─── SOURCE EXTRACT

Friday, September 29, 2006

Gettysburg or Bust!


Gettysburg, PA> Mark Stewart, deranged mailman and psychotic truck driver, finally learned how to buy something on ebay. Of course, he paid way too much and did not find out how close it was before bidding. He bought a Gator for his father. Unfortunately, it was located just outside Gettysburg in a place called Seven Valleys of the Wolf or something, I think Alvin lives there. Anyway, it is 16 hours up there. He couldn't find anyone to go with him to get it and called me. I told him I was dying of the flu and had a broke leg, he said you owe me money. So off we went.

──────

__EXERCISE A__.
Answer these questions about the Gettysburg trip post, one per line:
(i) What did Mark Stewart buy on eBay, and for whom?
(ii) How many hours away was the purchase located?
(iii) What did the writer claim when asked to come along?
__EXERCISE B__. Write out the section of the Gettysburg trip post starting at "Friday, September 29, 2006" and ending at "off we went.".
The material after this point comes from a separate source.

─── DATA SEGMENT

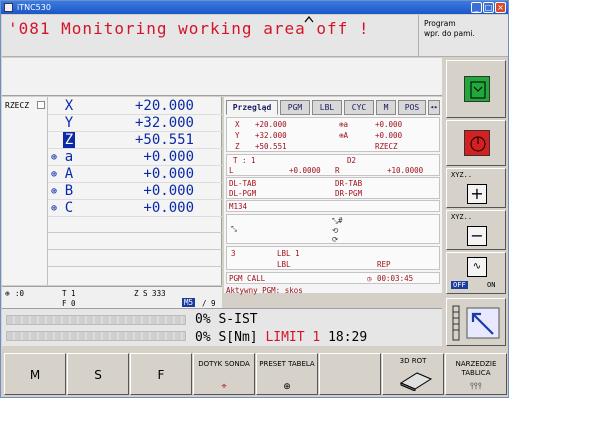  Describe the element at coordinates (54, 192) in the screenshot. I see `axis-marker-icon: ⊕` at that location.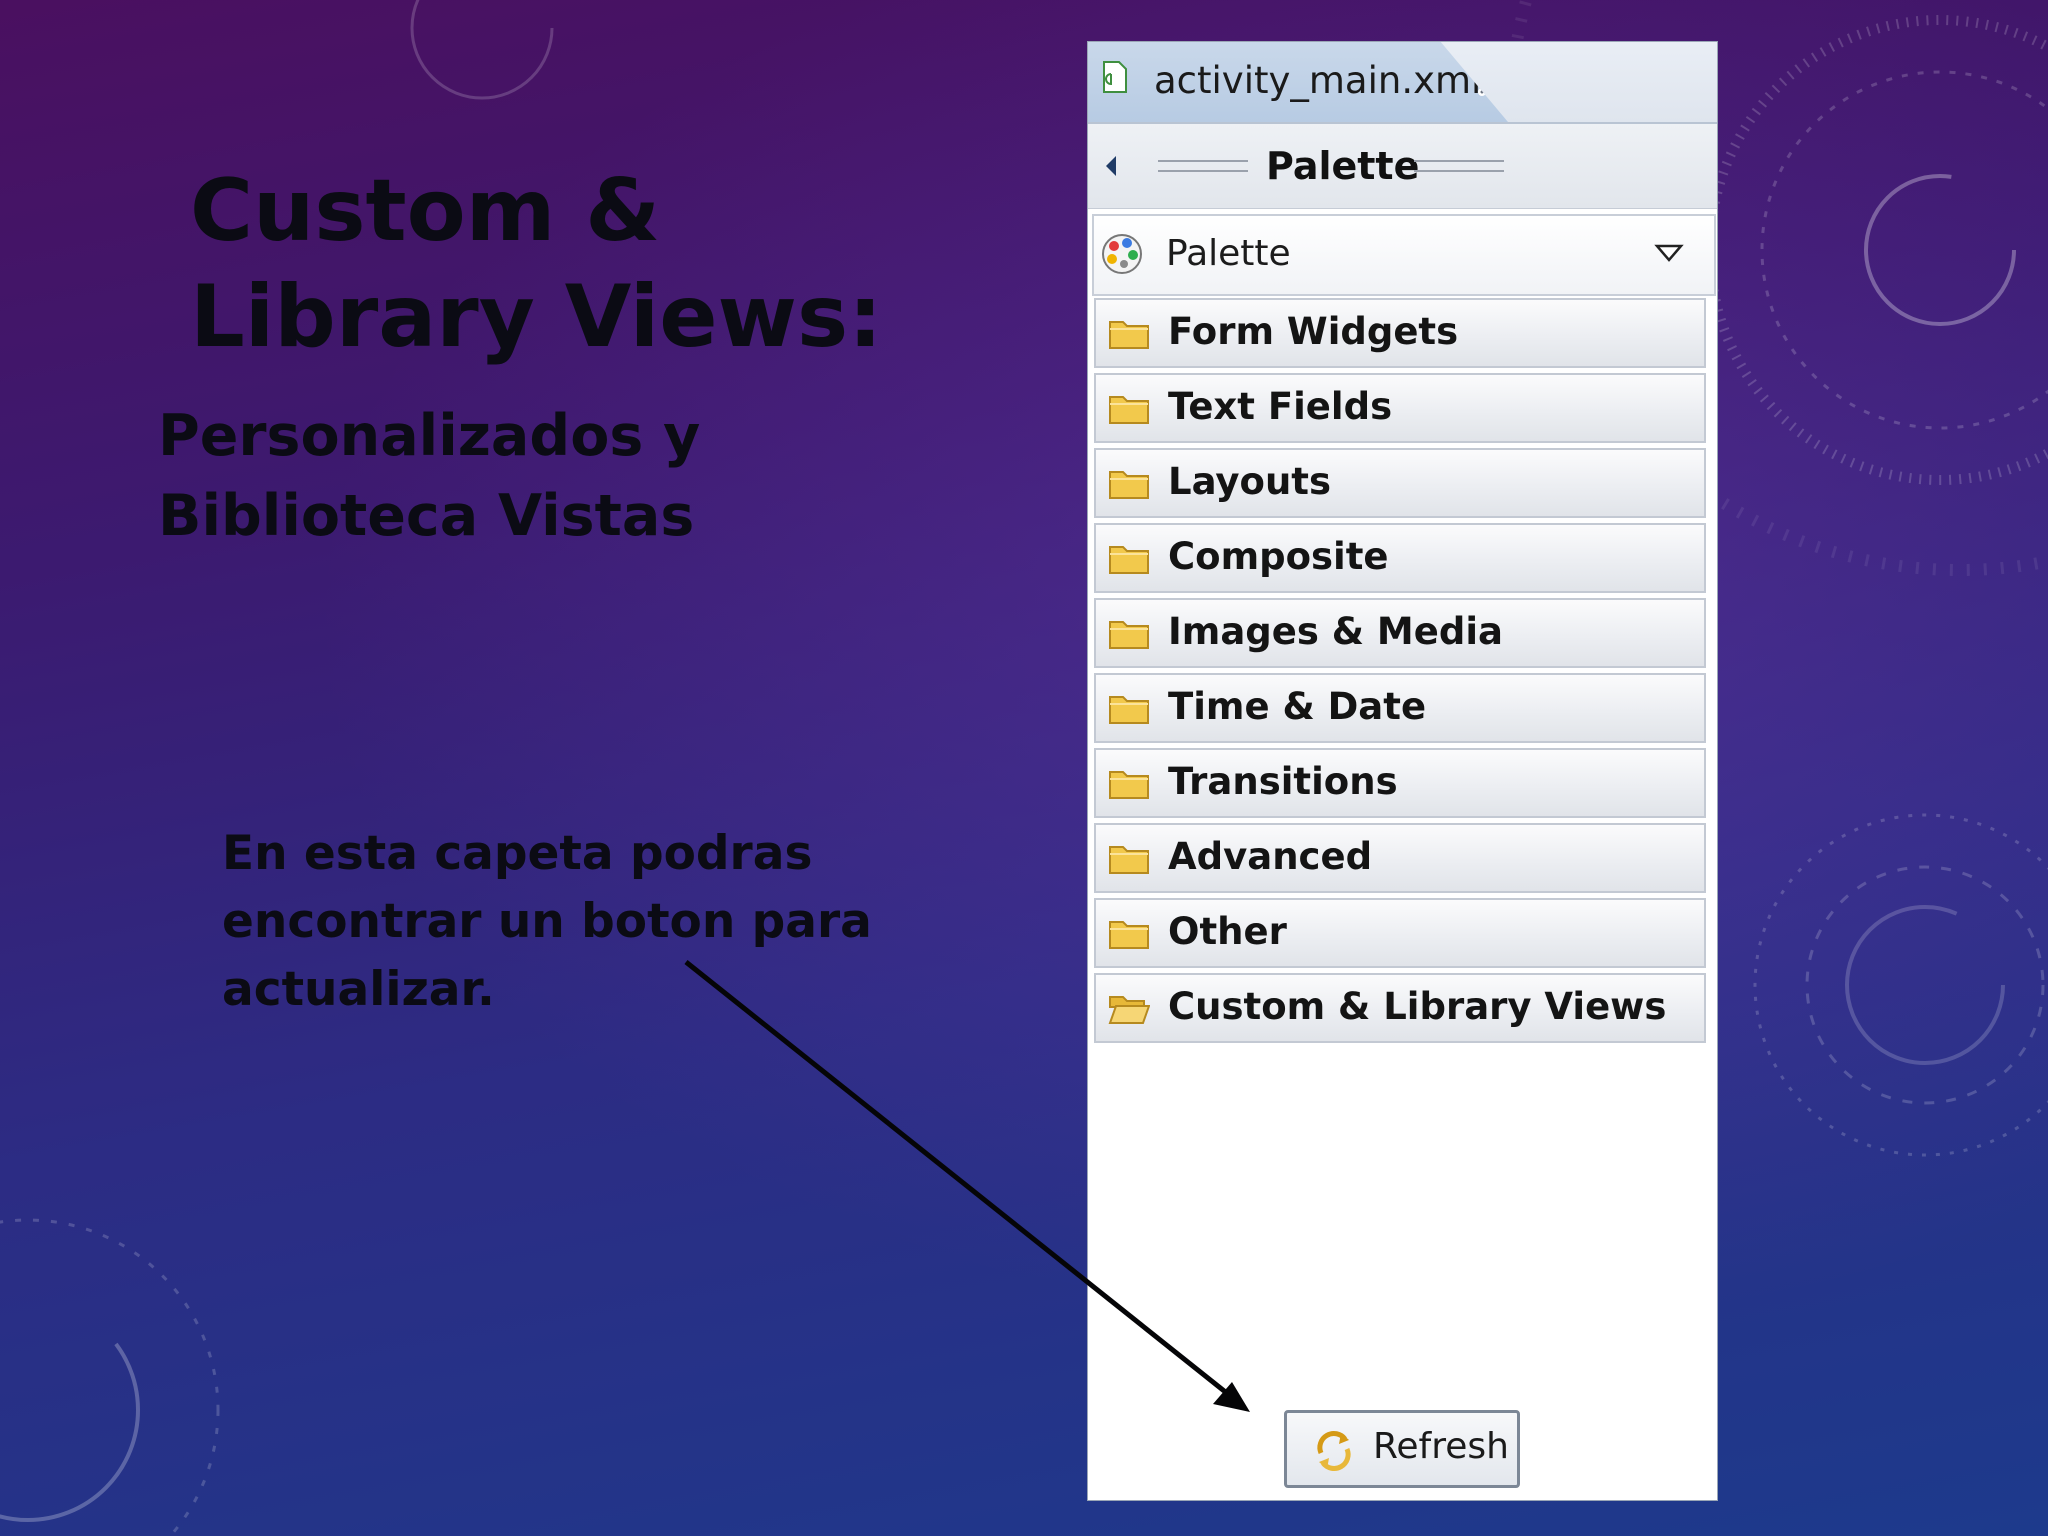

──────

__TASK RESPONSE A__.
(i) A Gator, for his father.
(ii) 16 hours.
(iii) The writer said they were dying of the flu and had a broke leg.

__TASK RESPONSE B__.
Friday, September 29, 2006

Gettysburg or Bust!


Gettysburg, PA> Mark Stewart, deranged mailman and psychotic truck driver, finally learned how to buy something on ebay. Of course, he paid way too much and did not find out how close it was before bidding. He bought a Gator for his father. Unfortunately, it was located just outside Gettysburg in a place called Seven Valleys of the Wolf or something, I think Alvin lives there. Anyway, it is 16 hours up there. He couldn't find anyone to go with him to get it and called me. I told him I was dying of the flu and had a broke leg, he said you owe me money. So off we went.